Sometimes (as we all know) life is hard. Sometimes I feel like I’m pretending…”all the world’s a stage” as Shakespeare once said, and the men and women just “players”. Like the world sees one face, while behind the scenes is another one. One I’m scared to allow into the spotlight in case it’s not good enough or, worse, so horrible it makes the audience run away. I don’t want to stand in a spotlight on my own, in an empty theatre…And that makes it easier to stay hidden in the wings. Or at least, when I do make it onto the stage, to remember to avoid the glare of the spotlights and make sure I’m wearing a mask.It’s not that I’m looking for adulation. Just that I’d like to stand on that stage, in the light, and be comfortable with who I am.
This week, I have a constant audience of one. From a photograph, I’ve conjured an image of my younger self. She’s about 6. And I’m spending a lot of time looking into her eyes. Holding her hand. She’s going everywhere with me. Because it’s her that gets frightened and worries about being alone. It’s her that worries about not being good enough and thinks it’s safer to hide. I’ve tried to show her before, what a wonderful thing life can be and how we just have to get out there and enjoy it. But somehow she’s never quite convinced and hangs on to her pink Care Bear and regards me with some doubt in her eyes.
Yesterday, I was able to reassure her that’s she’s worth caring about and she believed me. I was able to let her know it’s okay, one day people will see her and they will like her. And I told her not to worry about what other people do or say, because I’m here to take care of her. We went for a walk in the sunshine and I bought her cake. But I sensed she was still dubious.
Today, she’s watching as I answer questions from friends, fellow authors and readers–and many who fall into more than one of those categories–on my publisher’s facebook page. And I feel proud to have her watching. For once I feel like I haven’t let her down. There’s a lot of questions, all of them insightful and fun. There’s also a lot of appreciation and praise for my books, and for my answers to the questions. People care what I think. People have read my books and enjoyed them. People recognise that I have something interesting to say about writing, fiction, maybe even life. And I’m not pretending. I AM the writer Rebecca S. Buck. Those books are mine, just as the answers to the questions on facebook are mine. And they’re honest too. I’m not holding back or worrying, I’m just being myself and letting people see into my thoughts. I’m telling them I have a new book, The Locket and the Flintlock out in May, and not being concerned that they won’t like it. I hope they like it because I loved writing it and I love to give my readers something they enjoy. But I’m not letting the fear that they won’t stop me telling them about it.
I’m getting more excited and more emotional with every comment and question. I’m so touched to be noticed, for my words–and me–to be cared about.

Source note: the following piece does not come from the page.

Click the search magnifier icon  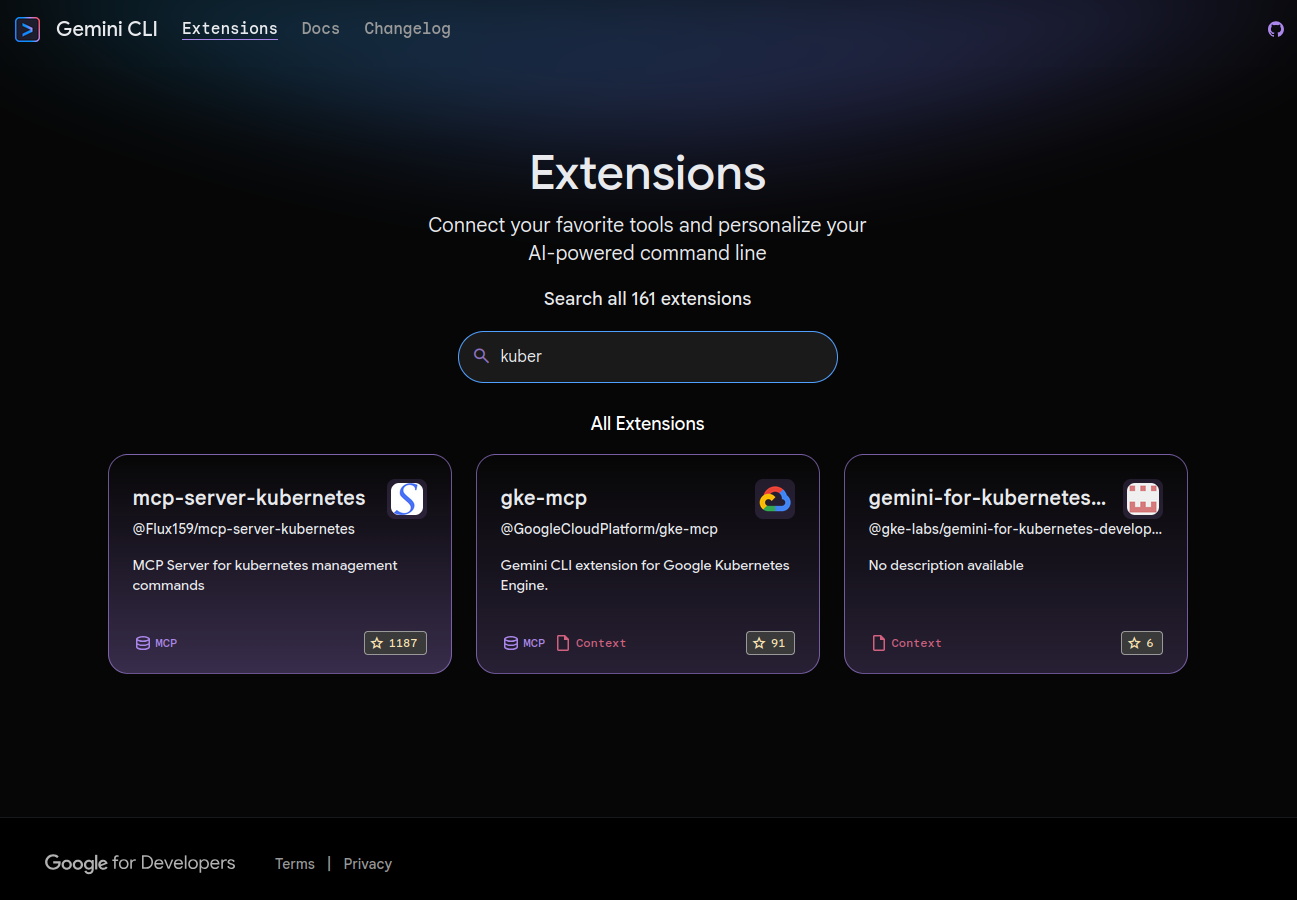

And my younger self is sitting with me. I can tell her with confidence today that she will grow, and she can make it past the fear. She will be a writer, just like she’s always dreamed. And people will like what she writes too. I can reassure her, and for the first time I don’t feel like I’m doing it under false pretences.
Today I am overflowing with joy. To have the chance to talk about history and writing with a global community of friends is amazing. And I am profoundly grateful. To all the people who have helped me to get here…to all the people who’ve taken time today to talk to me…and to the world, or God, or Fate, or whatever you call the place we all come from and the power that guides our lives, for giving me the ability to write. To be able to view the world in all of its colours and take them into my mind and transform them into words. For the perception to truly see things and the drive to want to express them. I am grateful too for the beauty of the world and the complexity of the people in it. Sometimes the wonder of that miracle is almost overwhelming. I think it is partly in searching for strands of meaning that I write. But I’m grateful it’s not simple. I’m grateful for the challenge.
Today I am grateful for many things. And it gives me the confidence to look into the eyes of my younger-self companion and smile and convince her that life will be good, she will start to reach out for her dreams and some of them will come true. And, looking back at me, I see her delight, and the promise she can’t articulate…she will never, ever take any of this for granted.